改正民法が令和2年4月1日から施行されています。*関連記事(民法改正~法定利率)はこちら
遅延損害金については「損害賠償の額は、債務者が遅滞の責任を負った最初の時点における法定利率による」(民法419条1項)と定められていますので、令和2年4月1日から遅滞になる令和2年3月分の賃料からは年3パーセント、それ以前(令和2年2月分まで)は年5パーセントということになります。

民法
第419条(金銭債務の特則)
1 金銭の給付を目的とする債務の不履行については、その損害賠償の額は、債務者が遅滞の責任を負った最初の時点における法定利率によって定める。ただし、約定利率が法定利率を超えるときは、約定利率による。
大分疲れてきましたが、また問題があります。解除後は、遅延損害金は請求できないのでしょうか。
契約を解除した後、賃借人が建物を明け渡してくれるまでの間は、賃料相当の損害金を請求します。賃料と同じ1か月10万円です。
解除前の未払賃料は、各期限後の遅延損害金を請求できますが、解除後の賃料相当損害金については、いつから遅延損害金を請求できるのでしょうか。
これは、訴訟物をどのように考えるかに関係してきます。
契約解除後の賃料相当損害金の請求は、
  1. 目的物返還債務の履行遅滞に基づく損害賠償請求
  2. 不法行為に基づく損害賠償請求
  3. 不当利得返還請求

3つの構成が可能と考えられています。1と3の構成の場合、期限の定めがない債務となり、請求しないと遅滞になりません(民法412条3項)。そうすると、解除してから大分経ってから請求したり訴訟を提起したような場合、それまでの間の遅延損害金が請求できないので、解除時期が早ければ早いほど損をするといいますか、不利益になってしまいます。また、既に賃借人が退去しているならよいのですが、まだ退去してくれていない場合、過去分を請求したとしても以後も退去するまで損害金が発生し続けます。
かといって、不法行為時から遅滞とできる不法行為構成(2)にするとしても、不法行為である不法占拠は日々発生していますので、起算点はいつなのか?(1日単位?月単位?)という問題があり、日ごとに発生するとしてもこれを明示して訴状を作成することは事実上難しい(煩雑に過ぎる)と思われます。

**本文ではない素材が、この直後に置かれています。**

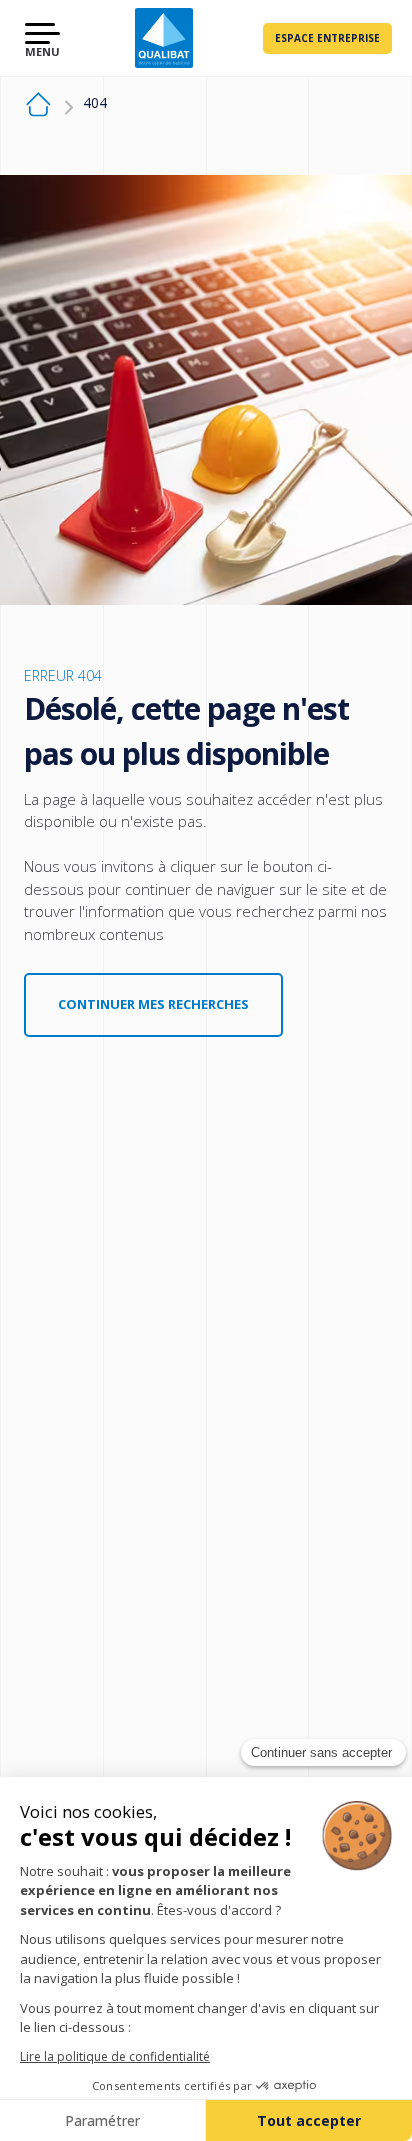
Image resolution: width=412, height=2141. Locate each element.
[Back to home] (163, 38)
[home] (38, 107)
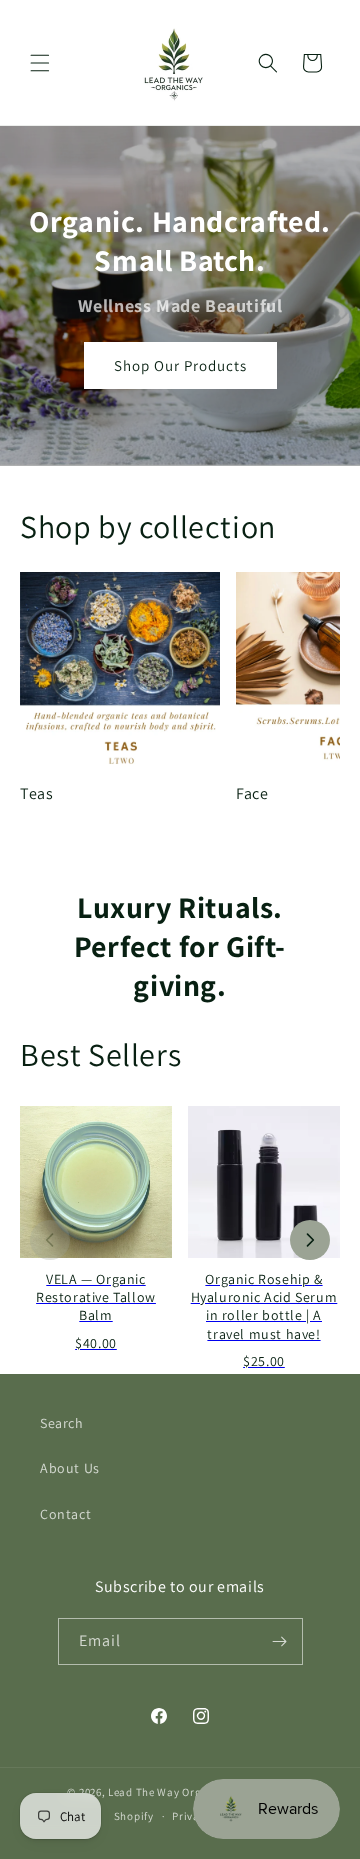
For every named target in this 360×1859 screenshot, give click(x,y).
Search (62, 1423)
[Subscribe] (280, 1641)
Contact (65, 1514)
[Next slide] (310, 1240)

理論的には、主請求の建物明渡請求【A】は、賃貸借契約の終了に基づく目的物返還請求権として構成するでしょうから、附帯請求の賃料相当損害金請求【C】も、目的物返還義務の履行遅滞に基づく損害賠償請求(1)と構成するのが整合的でしょう。
そうすると、先ほど書いたように、解除の時期が早ければ早いほど、解除後の賃料相当損害金に対する遅延損害金が当然には請求できず(請求するまで遅延損害金が発生せず)、解除の前と後で差が出て不利になるような気がしますが、このあたりは致し方ないようです。だからこそ、契約書に違約金条項(賃料額の2倍とする条項などをよく見ます)を定めておく必要があるのだと思います。

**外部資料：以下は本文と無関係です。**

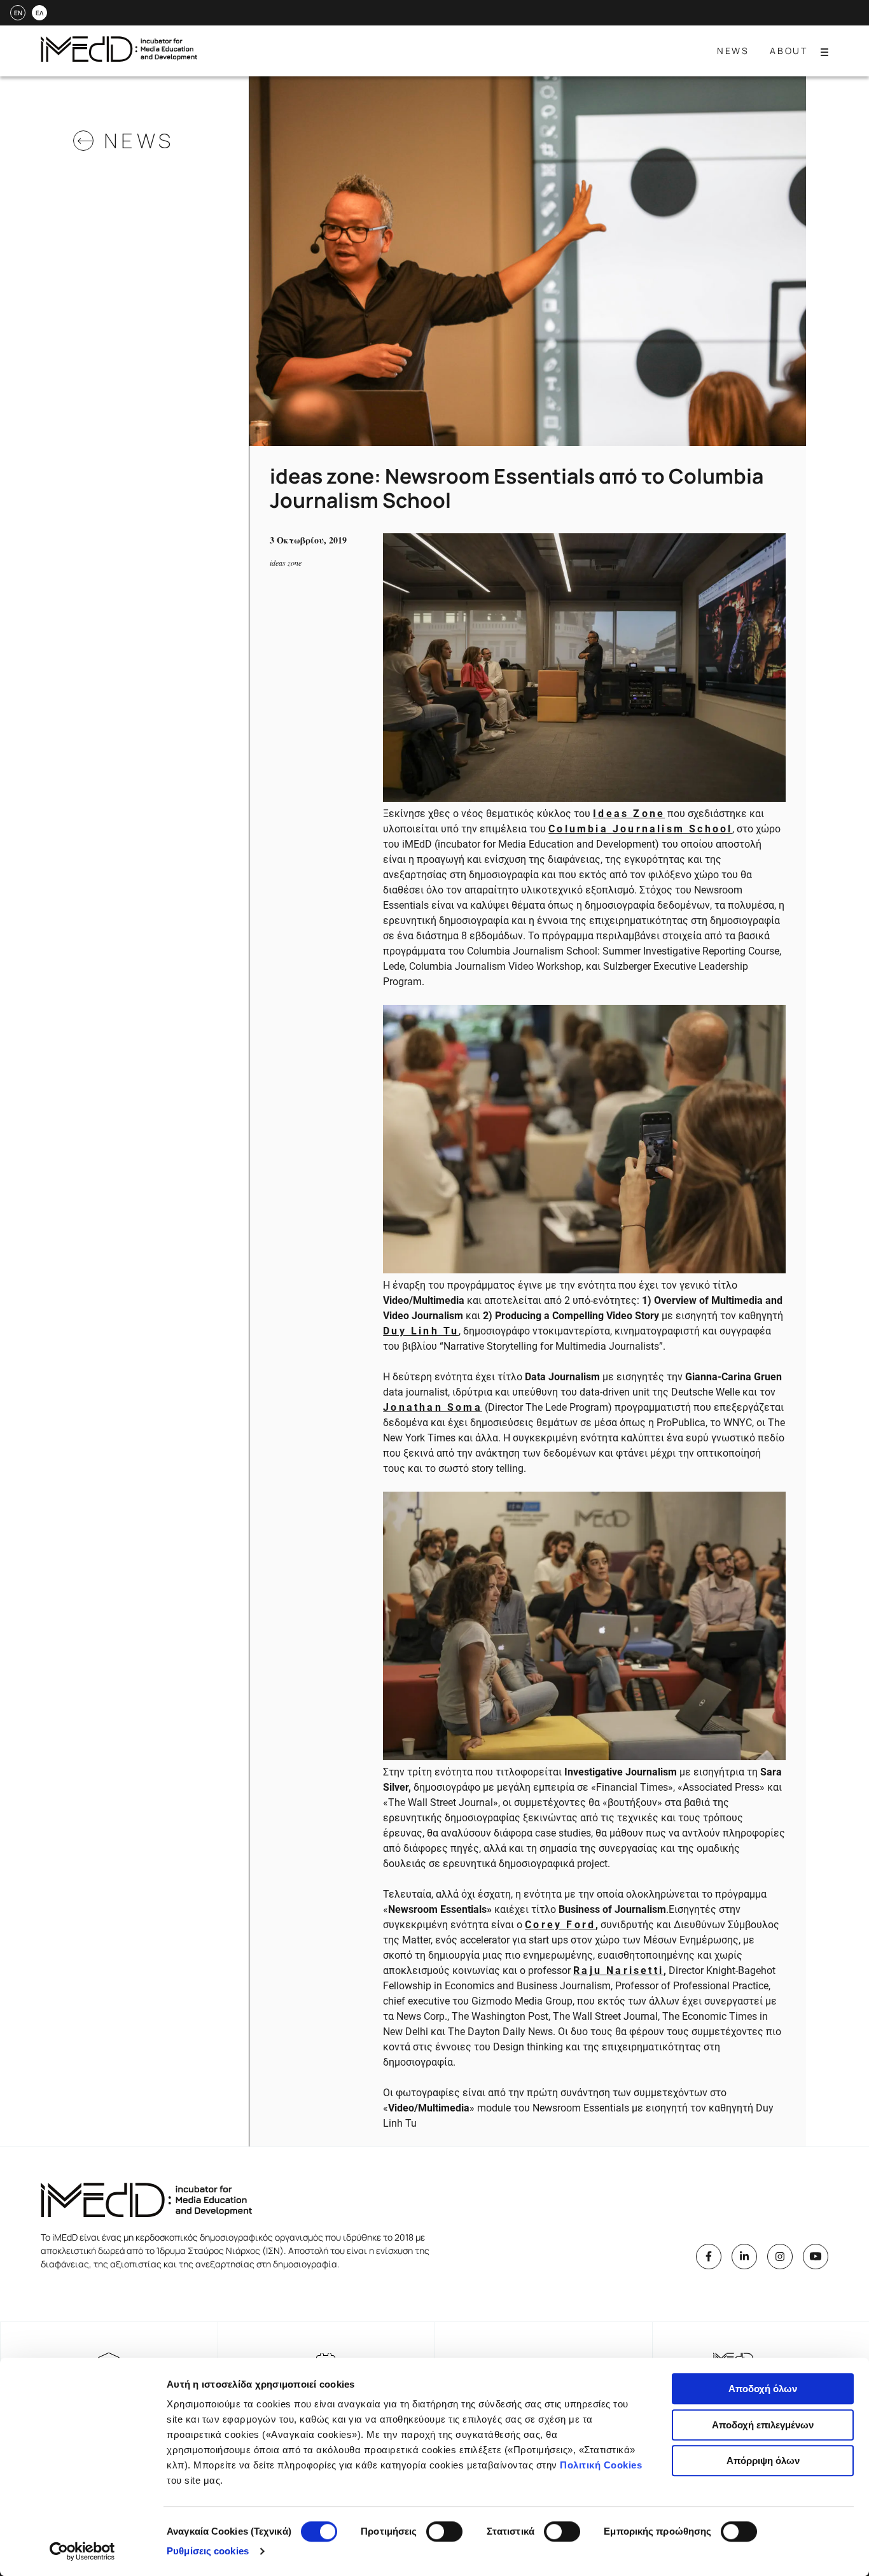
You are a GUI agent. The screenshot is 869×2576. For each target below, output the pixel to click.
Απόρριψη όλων (763, 2460)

請求できるものが大体明確になったように思いますが、未払賃料と、これに対する各支払期日以後の遅延損害金を請求する場合、それをどのように訴状に書くかという問題がありました。書籍等に書式がありません。
そこで、過払金請求の訴状を参考にして、解除日がたとえば令和3年7月31日の場合、解除日でいったん区切り、
令和3年7月31日時点までの未払賃料の合計と、各月の賃料に対する各支払期限の翌日から令和3年7月31日までの遅延損害金の合計額を出し、「〇〇万円(令和3年7月31時点の未払賃料と遅延損害金の合計額)及びうち金〇円(未払賃料の合計額)に対する令和3年8月1日から支払済みまで年〇パーセントの割合による金員、並びに令和3年8月1日から明渡済みまで1か月金10万円の割合による金員を支払え」と書いてみました。*実際は、「うち金〇円」以後の部分は、令和2年4月1日の改正民法の施行前と後の部分で分けて、5パーセントと3パーセントで請求しています。また、実際は、月の途中での解除で賃料は当月末日払いだったため、最後の賃料発生月の末日で区切りました。
以前、マンション管理費の請求だったかと思いますが、訴状に別表をつけて、「別紙未払管理費明細表?A欄記載の各金員(各管理費)に対するB欄記載の各支払期限の翌日から支払い済みまで年〇%の遅延損害金」というように書いたことがあったと思いますので、未払賃料もそのように、別表をつけて作成してもよいのかもしれません。

自身の住まいの家賃が払えなくなっている賃借人に未払賃料を請求しても、もともと回収は難しいと考えられます。煩雑になりますし、遅延損害金はなしに、未払賃料と賃料相当損害金をそのまま請求するのでよいかもしれません。資力のある連帯保証人がいて保証人からの回収が見込める場合や、当事者間でその他の問題を含め(例えば修繕義務違反や原状回復義務等)ガチガチに争いになっているような場合は、賃貸人の利益をできる限り損なわないようにするため、遅延損害金を含めMAX請求する方向でいく方がよいかもしれません。
また、賃料の不払いを放置しておくと賃貸人の損害が拡大していきますので、早めに動いた方がよいでしょう。ちなみに、5年も放置することはないかと思いますが、滞納家賃の消滅時効は5年です。